* [Records provided]:

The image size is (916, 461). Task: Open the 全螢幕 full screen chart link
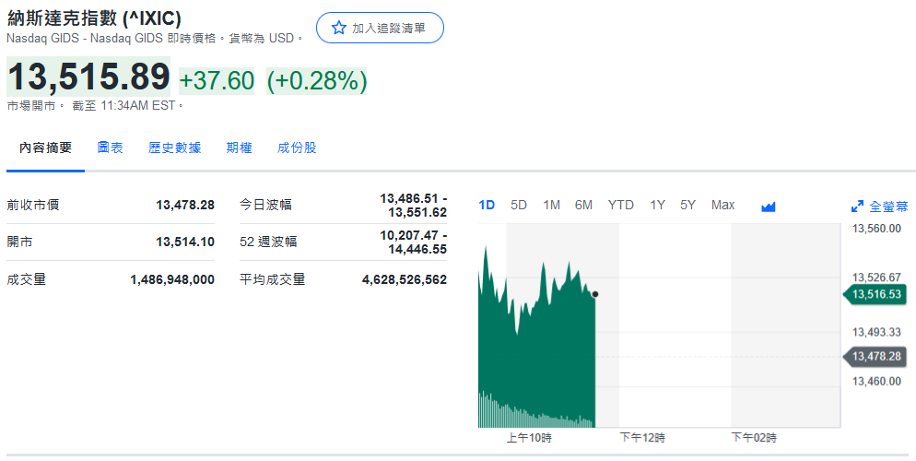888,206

==

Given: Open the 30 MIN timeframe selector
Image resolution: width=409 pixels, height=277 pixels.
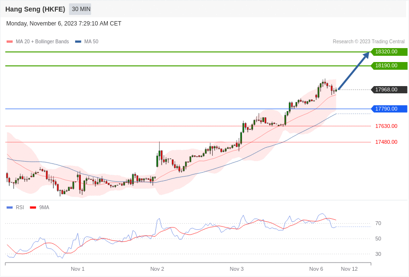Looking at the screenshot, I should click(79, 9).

* [Aim of the exercise]:
Count the lines of the records above that contain the word "Open", with case taken into account, and give only that number.

* [Result of this task]:
2